PARTS OF THE EXERCISE:
**a.** Rewrite the sofosbuvir/velpatasvir article from "Improved Outcomes in" up to and including "Alimentary Tract (SSAT).", swapping "patient-reported outcomes" for "patient-centered outcomes".
**b.** According to the sofosbuvir/velpatasvir article, which hospital houses the Center for Liver Disease where Zobair Younossi works?
**c.** Write the next part of the sofosbuvir/velpatasvir article, picking up after its last sentence.

SOURCE PASSAGE:
====================
Improved Outcomes in Patients with Chronic Hepatitis C Treated with Sofosbuvir Velpatasvir

Treatment with fixed-dos combination sofosbuvir/velpatasvir yielded significant improvements in patient-reported outcomes.

“Sofosbuvir (SOF)/velpatasvir (VEL) is a new pan-genotypic regimen for hepatitis C virus (HCV) infection that has been associated with high efficacy. The goal of this study was to assess patient-reported outcomes (PROs),” said Zobair Younossi, MD, of the Center for Liver Disease, Department of Medicine, Inova Fairfax Hospital, at a presentation at Digestive Disease Week 2016, a joint meeting of the American Academy for the Study of Liver Diseases (AASLD), American Gastroenterological Association (AGA), the American Society for Gastrointestinal Endoscopy (ASGE), and the Society for Surgery of the Alimentary Tract (SSAT).

Patients with HCV infection often experience severe fatigue that impacts their health-related quality of life and work productivity. Previously used interferon-based regimens added to the impairment during and shortly after treatment. Newly developed interferon-free HCV regimens not only successfully clear the HCV virus but may also improve a number of different patient-reported outcomes.
====================
[Stored data]
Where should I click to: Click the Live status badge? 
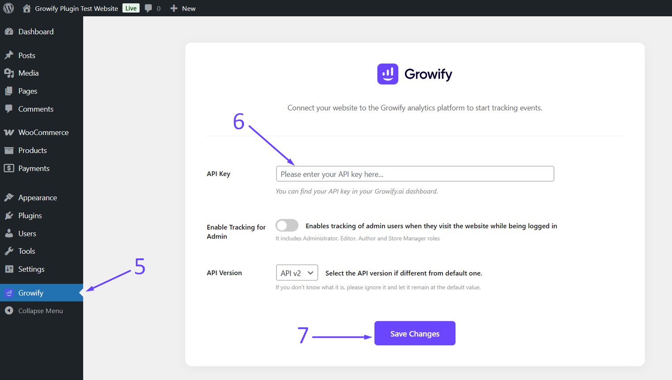coord(131,8)
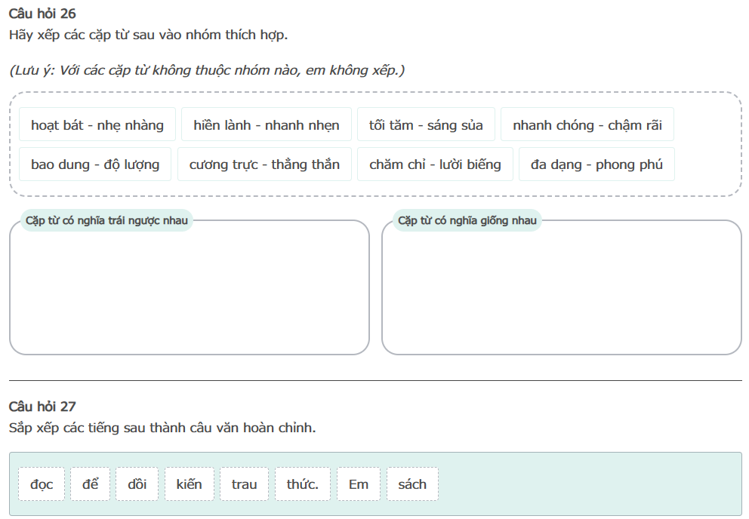Image resolution: width=749 pixels, height=519 pixels.
Task: Select the word tile 'trau'
Action: (244, 484)
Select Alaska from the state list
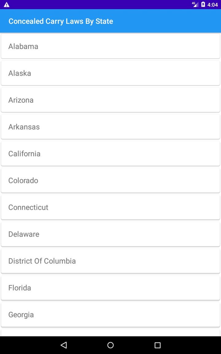The image size is (221, 354). pos(111,73)
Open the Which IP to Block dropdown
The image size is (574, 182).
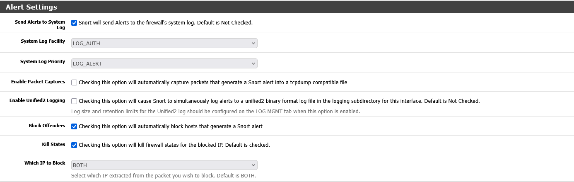[164, 165]
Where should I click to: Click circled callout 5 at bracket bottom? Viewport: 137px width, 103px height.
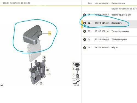pyautogui.click(x=41, y=83)
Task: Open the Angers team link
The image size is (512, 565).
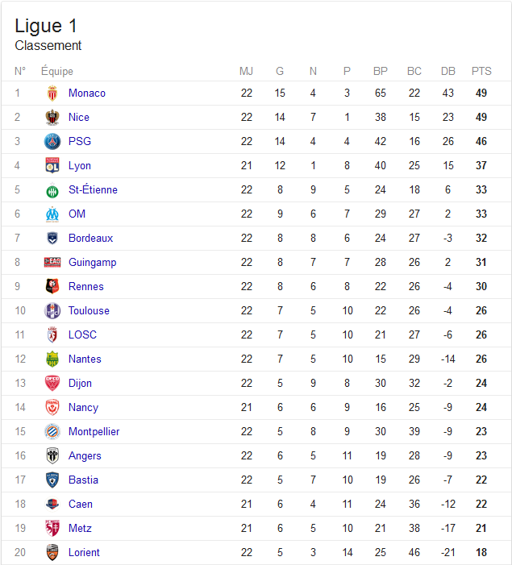Action: [85, 456]
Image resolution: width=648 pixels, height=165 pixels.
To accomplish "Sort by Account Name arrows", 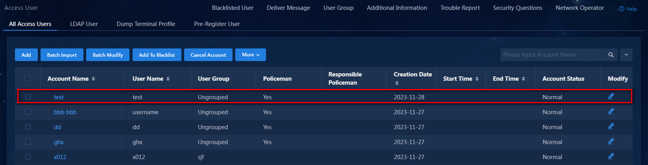I will [x=93, y=79].
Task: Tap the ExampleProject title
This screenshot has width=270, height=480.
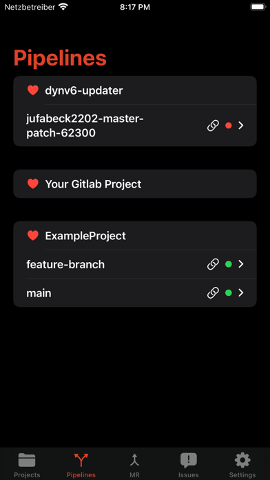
====================
ANSWERS FOR EACH ITEM:
**a.**
Improved Outcomes in Patients with Chronic Hepatitis C Treated with Sofosbuvir Velpatasvir

Treatment with fixed-dos combination sofosbuvir/velpatasvir yielded significant improvements in patient-centered outcomes.

“Sofosbuvir (SOF)/velpatasvir (VEL) is a new pan-genotypic regimen for hepatitis C virus (HCV) infection that has been associated with high efficacy. The goal of this study was to assess patient-centered outcomes (PROs),” said Zobair Younossi, MD, of the Center for Liver Disease, Department of Medicine, Inova Fairfax Hospital, at a presentation at Digestive Disease Week 2016, a joint meeting of the American Academy for the Study of Liver Diseases (AASLD), American Gastroenterological Association (AGA), the American Society for Gastrointestinal Endoscopy (ASGE), and the Society for Surgery of the Alimentary Tract (SSAT).

**b.** Inova Fairfax Hospital.

**c.**
In the ASTRAL-1 clinical trial, a phase 3, multicenter, multinational, blinded, placebo-controlled trial, patients with HCV genotypes 1-2 and 4-6 were randomized to receive either a fixed-dose combination of 400 mg/100 mg of SOF/VEL or matching placebo once daily for 12 weeks. This fixed-dose combination has been shown to be highly efficacious in HCV genotype 1-6 patients in a series of ASTRAL studies. Here, four different instruments, including the Short-Form 35 (SF-36), Functional Assessment of Chronic Illness Therapy-Fatigue (FACIT-F), Chronic Liver Disease-HCV (CLDQ-HCV), and Work Productivity and Activity Improvement-Specific Health Problem (WPAI:SP), were used to assess patient reported outcomes at baseline, during treatment, and up to 24 weeks of follow-up.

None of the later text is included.